Attention will be back on the UK this morning, after rumours circulated yesterday that S&P were set to be the first ratings agency to strip the country of its precious triple A rating. No such downgrade happened last night, with S&P refusing to comment on the rumours. The ratings agencies are likely to wait until after the budget next month now, before deciding on whether to follow through with a downgrade after they all placed the UK on negative outlook.
Today, the focus is going to be on the unemployment figures, which have actually been a surprising bright spot in otherwise pretty awful data out the UK in recent months. The unemployment rate is expected to remain at 7.7% in December, down 0.7% from the same month a year earlier, which isn’t bad considering the zero growth seen during those 12 months.

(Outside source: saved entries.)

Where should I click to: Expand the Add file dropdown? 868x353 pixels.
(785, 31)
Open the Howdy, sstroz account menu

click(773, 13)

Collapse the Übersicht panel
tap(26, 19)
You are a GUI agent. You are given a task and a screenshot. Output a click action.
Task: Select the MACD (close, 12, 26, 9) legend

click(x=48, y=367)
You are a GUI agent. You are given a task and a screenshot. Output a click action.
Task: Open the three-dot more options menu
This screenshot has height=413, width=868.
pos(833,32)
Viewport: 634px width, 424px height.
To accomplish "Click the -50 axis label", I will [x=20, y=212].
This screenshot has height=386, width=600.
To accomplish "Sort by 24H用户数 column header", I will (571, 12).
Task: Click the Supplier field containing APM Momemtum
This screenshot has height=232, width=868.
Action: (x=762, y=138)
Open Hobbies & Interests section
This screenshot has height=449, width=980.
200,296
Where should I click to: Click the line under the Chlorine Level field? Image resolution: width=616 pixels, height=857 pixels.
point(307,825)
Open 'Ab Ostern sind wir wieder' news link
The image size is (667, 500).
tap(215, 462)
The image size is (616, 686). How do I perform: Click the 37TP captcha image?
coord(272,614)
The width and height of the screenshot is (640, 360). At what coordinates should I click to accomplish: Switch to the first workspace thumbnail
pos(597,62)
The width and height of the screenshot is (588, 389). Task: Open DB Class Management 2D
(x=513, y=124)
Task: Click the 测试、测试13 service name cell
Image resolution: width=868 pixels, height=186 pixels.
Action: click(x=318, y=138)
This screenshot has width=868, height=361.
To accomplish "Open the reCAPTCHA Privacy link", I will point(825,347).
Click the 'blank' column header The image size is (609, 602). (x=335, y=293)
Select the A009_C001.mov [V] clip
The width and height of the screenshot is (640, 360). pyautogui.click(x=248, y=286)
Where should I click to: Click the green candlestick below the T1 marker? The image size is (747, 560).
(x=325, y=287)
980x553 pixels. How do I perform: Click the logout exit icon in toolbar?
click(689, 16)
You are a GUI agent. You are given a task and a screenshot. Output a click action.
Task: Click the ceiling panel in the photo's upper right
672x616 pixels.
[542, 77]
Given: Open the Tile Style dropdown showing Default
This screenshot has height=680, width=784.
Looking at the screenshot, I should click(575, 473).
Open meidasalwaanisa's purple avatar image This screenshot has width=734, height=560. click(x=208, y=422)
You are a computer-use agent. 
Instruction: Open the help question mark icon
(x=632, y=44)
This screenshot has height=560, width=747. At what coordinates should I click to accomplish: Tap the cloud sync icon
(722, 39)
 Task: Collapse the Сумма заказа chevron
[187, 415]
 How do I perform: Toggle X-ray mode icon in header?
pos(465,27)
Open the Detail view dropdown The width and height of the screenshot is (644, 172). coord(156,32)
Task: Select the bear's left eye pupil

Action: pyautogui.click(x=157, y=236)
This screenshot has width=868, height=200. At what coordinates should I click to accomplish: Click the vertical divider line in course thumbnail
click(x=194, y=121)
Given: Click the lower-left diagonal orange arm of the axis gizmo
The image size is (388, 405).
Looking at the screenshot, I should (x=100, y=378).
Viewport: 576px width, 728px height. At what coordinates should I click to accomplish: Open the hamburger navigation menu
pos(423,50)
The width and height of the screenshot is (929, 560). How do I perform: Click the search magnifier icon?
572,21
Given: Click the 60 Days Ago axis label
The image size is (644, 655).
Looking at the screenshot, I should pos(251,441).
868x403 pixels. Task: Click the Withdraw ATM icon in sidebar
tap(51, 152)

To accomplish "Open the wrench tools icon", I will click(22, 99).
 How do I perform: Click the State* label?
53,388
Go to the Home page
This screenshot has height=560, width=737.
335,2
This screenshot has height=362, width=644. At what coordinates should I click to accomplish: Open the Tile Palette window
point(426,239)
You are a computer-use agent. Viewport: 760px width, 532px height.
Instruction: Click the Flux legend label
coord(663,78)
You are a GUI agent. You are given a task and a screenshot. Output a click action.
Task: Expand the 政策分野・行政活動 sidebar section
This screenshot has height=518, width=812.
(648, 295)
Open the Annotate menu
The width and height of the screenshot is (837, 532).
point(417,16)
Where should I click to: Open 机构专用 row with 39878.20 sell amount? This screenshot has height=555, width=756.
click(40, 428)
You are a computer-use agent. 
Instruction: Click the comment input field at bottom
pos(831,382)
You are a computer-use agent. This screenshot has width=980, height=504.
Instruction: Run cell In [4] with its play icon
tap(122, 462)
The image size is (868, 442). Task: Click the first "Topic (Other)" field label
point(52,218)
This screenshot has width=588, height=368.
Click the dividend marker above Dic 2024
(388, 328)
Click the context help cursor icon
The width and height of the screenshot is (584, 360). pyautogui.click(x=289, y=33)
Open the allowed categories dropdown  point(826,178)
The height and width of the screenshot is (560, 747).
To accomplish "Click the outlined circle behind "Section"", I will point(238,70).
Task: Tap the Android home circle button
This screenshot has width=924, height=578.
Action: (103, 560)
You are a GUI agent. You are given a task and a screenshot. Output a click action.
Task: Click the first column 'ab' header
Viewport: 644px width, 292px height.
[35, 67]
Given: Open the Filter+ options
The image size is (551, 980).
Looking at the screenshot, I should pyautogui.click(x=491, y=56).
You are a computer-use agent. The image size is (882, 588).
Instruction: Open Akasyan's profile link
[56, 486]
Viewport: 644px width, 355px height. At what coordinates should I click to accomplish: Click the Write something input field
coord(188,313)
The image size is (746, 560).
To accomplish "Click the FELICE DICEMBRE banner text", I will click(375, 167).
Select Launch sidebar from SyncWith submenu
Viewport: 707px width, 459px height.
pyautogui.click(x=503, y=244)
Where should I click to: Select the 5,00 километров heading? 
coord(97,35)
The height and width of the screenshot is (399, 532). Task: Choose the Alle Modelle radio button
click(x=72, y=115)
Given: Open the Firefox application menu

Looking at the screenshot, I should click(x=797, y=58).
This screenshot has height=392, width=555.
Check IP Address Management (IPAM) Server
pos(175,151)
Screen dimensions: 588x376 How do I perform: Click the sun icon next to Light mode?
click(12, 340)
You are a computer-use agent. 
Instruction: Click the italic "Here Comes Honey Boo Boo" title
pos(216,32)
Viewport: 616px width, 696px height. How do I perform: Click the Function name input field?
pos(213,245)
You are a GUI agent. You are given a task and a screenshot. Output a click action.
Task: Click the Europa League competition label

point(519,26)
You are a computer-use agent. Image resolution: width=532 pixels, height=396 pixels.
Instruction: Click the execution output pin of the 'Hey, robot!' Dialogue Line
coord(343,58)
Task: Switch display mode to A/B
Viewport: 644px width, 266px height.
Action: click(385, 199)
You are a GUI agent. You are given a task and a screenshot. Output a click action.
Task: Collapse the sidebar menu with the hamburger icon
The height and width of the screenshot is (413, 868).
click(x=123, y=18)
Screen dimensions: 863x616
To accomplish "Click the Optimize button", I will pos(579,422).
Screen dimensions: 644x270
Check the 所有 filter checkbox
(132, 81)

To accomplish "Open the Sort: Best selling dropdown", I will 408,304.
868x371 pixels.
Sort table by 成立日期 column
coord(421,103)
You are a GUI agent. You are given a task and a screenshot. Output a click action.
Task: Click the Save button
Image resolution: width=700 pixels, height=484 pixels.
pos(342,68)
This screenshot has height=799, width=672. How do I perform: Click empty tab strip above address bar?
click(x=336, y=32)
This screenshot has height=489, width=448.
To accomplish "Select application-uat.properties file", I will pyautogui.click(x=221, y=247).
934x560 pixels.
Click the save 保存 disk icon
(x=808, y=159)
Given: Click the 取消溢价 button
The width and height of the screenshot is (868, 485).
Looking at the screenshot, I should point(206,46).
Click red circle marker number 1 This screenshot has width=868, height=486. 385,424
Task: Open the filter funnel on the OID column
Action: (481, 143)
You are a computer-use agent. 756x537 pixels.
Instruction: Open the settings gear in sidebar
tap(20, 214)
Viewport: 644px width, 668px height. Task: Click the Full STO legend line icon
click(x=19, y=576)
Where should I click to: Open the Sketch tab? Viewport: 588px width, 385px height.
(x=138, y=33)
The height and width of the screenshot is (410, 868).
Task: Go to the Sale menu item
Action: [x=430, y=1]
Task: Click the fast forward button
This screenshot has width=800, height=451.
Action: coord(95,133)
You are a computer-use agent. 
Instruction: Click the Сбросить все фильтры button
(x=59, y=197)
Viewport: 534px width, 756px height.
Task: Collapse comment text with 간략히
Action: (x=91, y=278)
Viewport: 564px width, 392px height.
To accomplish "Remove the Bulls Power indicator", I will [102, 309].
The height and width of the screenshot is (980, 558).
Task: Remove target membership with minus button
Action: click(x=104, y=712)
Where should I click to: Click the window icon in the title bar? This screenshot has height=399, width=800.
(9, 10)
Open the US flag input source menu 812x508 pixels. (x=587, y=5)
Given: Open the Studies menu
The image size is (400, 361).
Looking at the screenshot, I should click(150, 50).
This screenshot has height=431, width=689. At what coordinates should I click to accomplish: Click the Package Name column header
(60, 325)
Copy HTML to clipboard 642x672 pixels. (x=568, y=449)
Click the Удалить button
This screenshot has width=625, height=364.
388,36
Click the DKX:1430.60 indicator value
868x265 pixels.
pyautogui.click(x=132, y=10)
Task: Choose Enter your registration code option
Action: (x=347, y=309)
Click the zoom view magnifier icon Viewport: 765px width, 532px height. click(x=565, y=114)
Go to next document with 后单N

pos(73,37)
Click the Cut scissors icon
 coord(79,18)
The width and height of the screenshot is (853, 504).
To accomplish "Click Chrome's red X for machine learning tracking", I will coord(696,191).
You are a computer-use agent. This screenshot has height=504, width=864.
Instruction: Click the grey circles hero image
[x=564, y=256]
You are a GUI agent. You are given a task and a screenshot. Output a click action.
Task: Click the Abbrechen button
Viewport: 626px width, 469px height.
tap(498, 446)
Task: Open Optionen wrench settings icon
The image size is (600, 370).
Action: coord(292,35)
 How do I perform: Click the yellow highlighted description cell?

Jobless claims are expected to have fallen for a third consecutive month in January, which suggests we could see further drops in the unemployment figures in the months ahead. The minutes from the recent MPC meeting will also be released this morning, with investors wanting to know if there’s been any change of heart among policy makers in respect to the asset purchase program.
There has been clear opposition to it in recent months, although the decision at the last meeting to reinvest £6.6 billion from maturing Gilts suggests attitudes may be changing, especially with the economy potentially facing yet another recession. It will also be interesting to see how many, if any, members opposed reinvesting the cash, which could also provide insight into the decision making at future meetings.
The German CPI figure will also be closely watched this morning. Head of the Bundesbank, Jens Weidmann, has openly opposed a rate cut for a long time due to impact it could have on inflation in the region.
However, with the stronger euro expected to push inflation lower in the months ahead and the German CPI figure expected to fall to 1.7%, from a year earlier, Weidmann may reluctantly give the green light to a rate cut in one of the upcoming meetings.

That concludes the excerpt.